*Stated task a:*
In the rows below, start at the line containing "This screenshot has" and continue through the end of the rows. Rewrite those lines with their requests, multiplying every coordinate in the answers by 1.2 and rounding to whole numbers (halves round up), and leave out the pictures.

*Passage shown:*
* BEGIN *

In the Beauty of the Lilies
The American writer Henry David Thoreau once observed that most men lead lives of quiet desperation. In many ways, the heroes and heroines of John Updike’s novels are dramatizations of that maxim. Although there are exceptions—the ruler of the African country who emerges as the hero in The Coup comes immediately to mind—the majority of the figures who have populated his fiction are ordinary folk. On occasion, some have extraordinary sensibility, but almost without variation they are much like one’s next-door neighbors. Their range of occupations has been wide; his most famous character, Harry “Rabbit” Angstrom, makes his living as a car salesman, while others are ministers, teachers, businessmen, artists, or housewives. Only rarely does he introduce larger-than-life figures into his stories; characters such as Darryl Van Horne, the mysterious and diabolical tempter in The Witches of Eastwick, seldom have center stage in any of his tales.
Hence, the challenge of making the everyday interesting is one that Updike accepts repeatedly, and at which he has excelled. In his seventeenth novel, In the Beauty of the Lilies, he takes up the gauntlet once again, focusing his attention on the lives of an American family whose only brush with notoriety comes when one of its members leaves her small-town surroundings to become a Hollywood star. Through nearly five hundred pages, Updike tells the story of four generations of the Wilmots, tracing the histories of Clarence, a minister in Paterson, New Jersey; Teddy, his third child; Esther, Teddy’s daughter; and Clark, Esther’s son. Each is the subject of a major section of the work, and the four divisions read almost like small novellas. Nevertheless, the simple construction belies a complex and compelling rendition of the novelist’s vision of a century of American social history.
The first section of the novel gives Updike space to declaim again upon one of his perennial favorite themes: the disappearance of traditional religious faith in America. Clarence Wilmot is a good man who can no longer accept without question the tenets of received doctrine. Trained in the rigorous historical, “higher criticism” of nineteenth century theology, he finds that he cannot continue preaching from the pulpit a creed he no longer holds in his heart. What readers quickly learn is that the decision has economic as well as personal consequences. The Wilmots are removed from their home at the rectory and forced to find more modest circumstances; sadly, Clarence discovers that a man trained for the clergy is ill-prepared by skill or temperament for the world of commerce, and he spends years eking out a meager living as a salesman. Ultimately, he is overcome by tuberculosis, and the family is forced to subsist on the income of mother and children.

* END *

*Stated task b:*
Answer these questions from the passage on In the Beauty of the Lilies:
(i) How does Harry "Rabbit" Angstrom make his living?
(ii) Which of Updike's novels, by count, is In the Beauty of the Lilies?
(iii) After leaving the pulpit, how does Clarence Wilmot earn his meager living?

*Dataset records:*
* BEGIN *

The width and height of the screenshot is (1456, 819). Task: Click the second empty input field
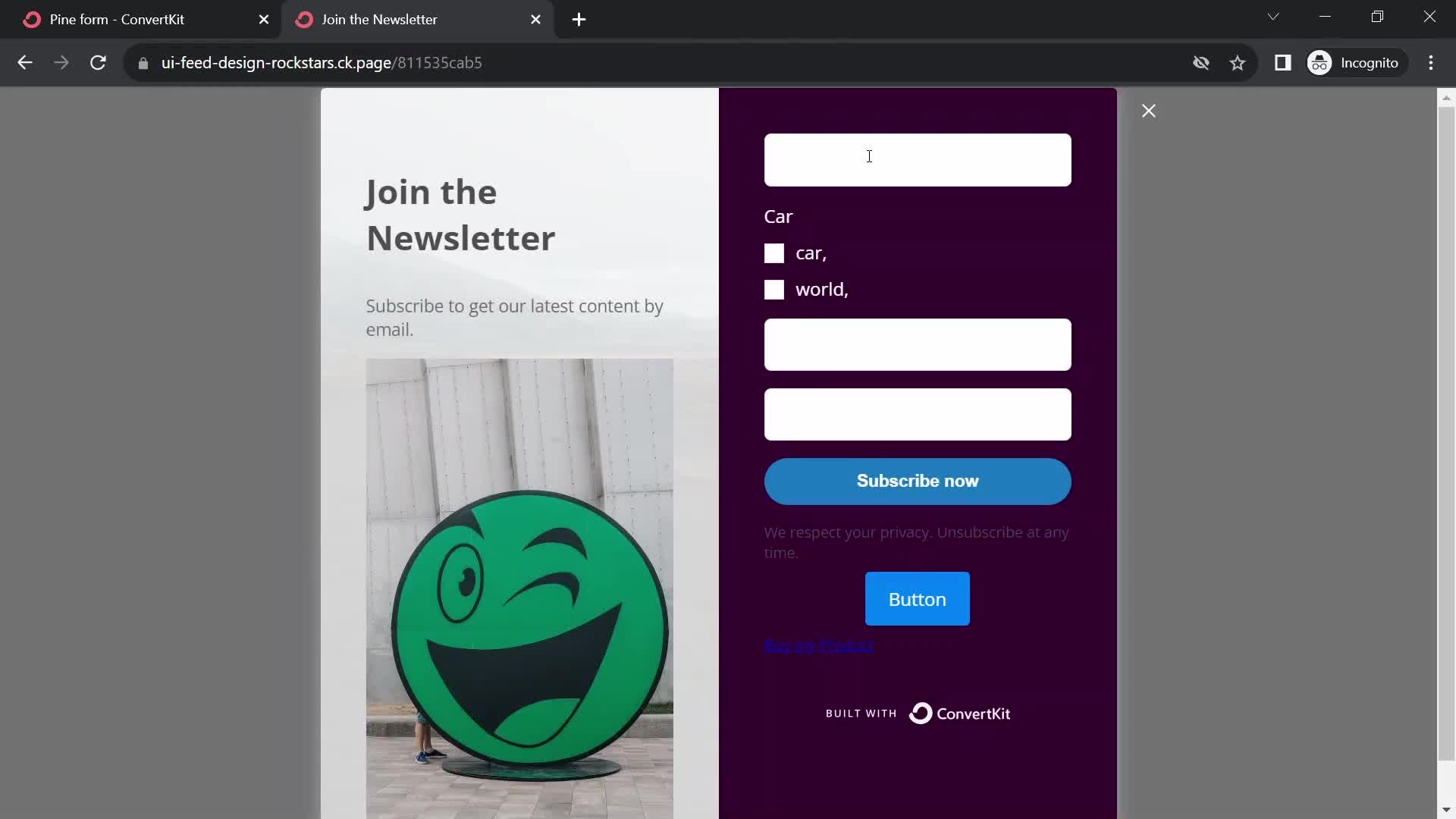(x=917, y=345)
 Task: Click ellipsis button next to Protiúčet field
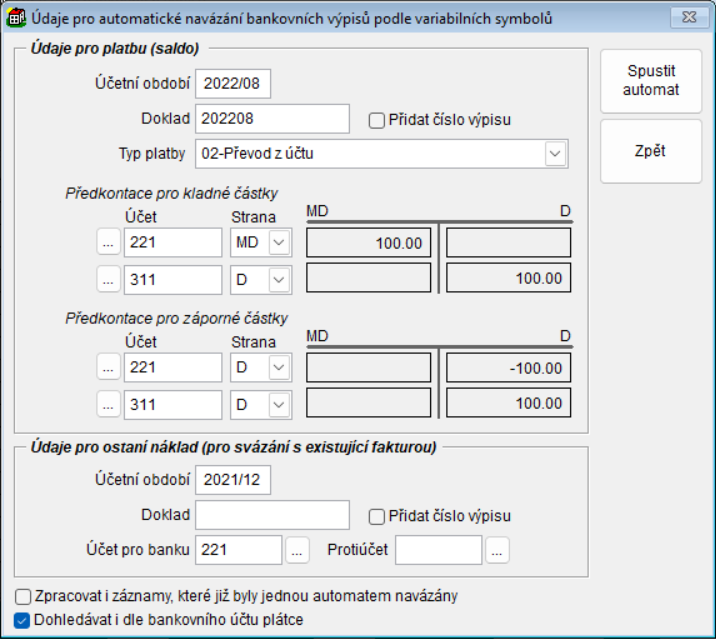(498, 549)
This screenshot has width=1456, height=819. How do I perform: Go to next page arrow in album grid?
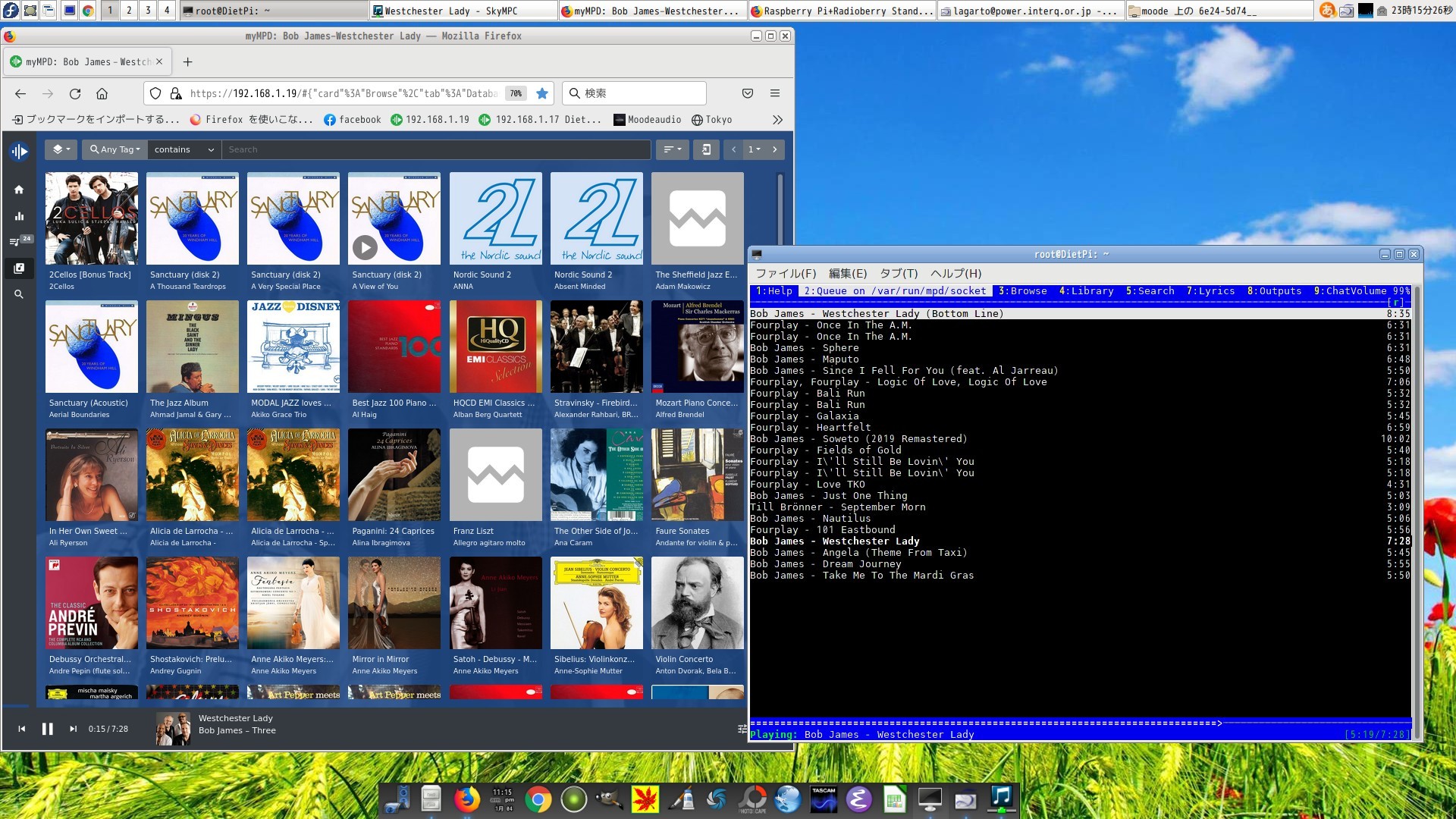tap(774, 149)

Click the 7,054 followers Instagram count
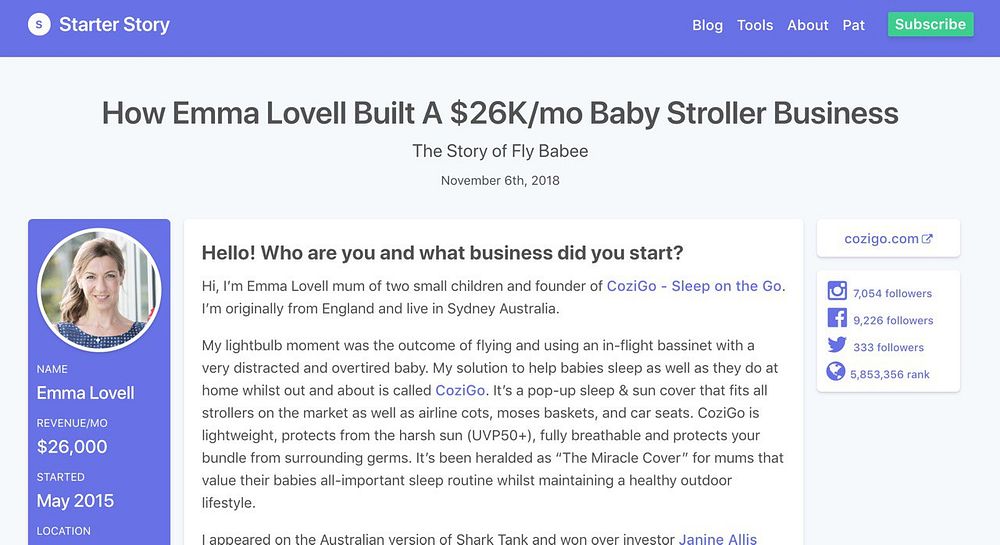click(891, 293)
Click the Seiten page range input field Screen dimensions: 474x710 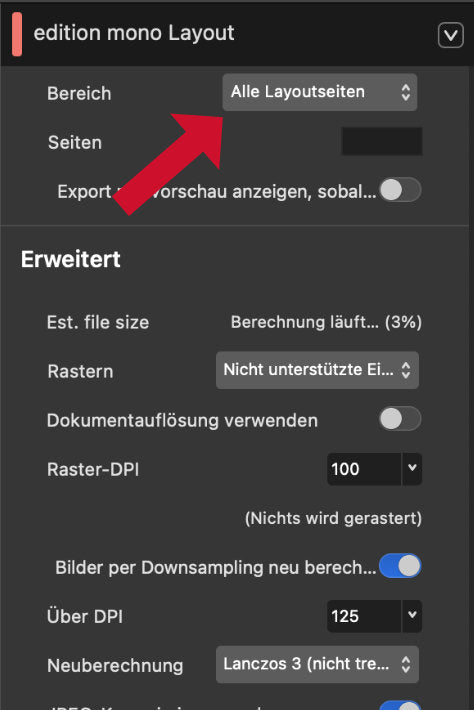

* END *

*Expected answer a:*
This screenshot has width=1456, height=819. How do I perform: Go to next page arrow in album grid?
tap(929, 179)

Click the 7,054 followers Instagram count
click(1069, 352)
Click the Seiten page range input field Screen dimensions: 474x710 

*Expected answer b:*
(i) He is a car salesman.
(ii) It is his seventeenth novel.
(iii) He works as a salesman.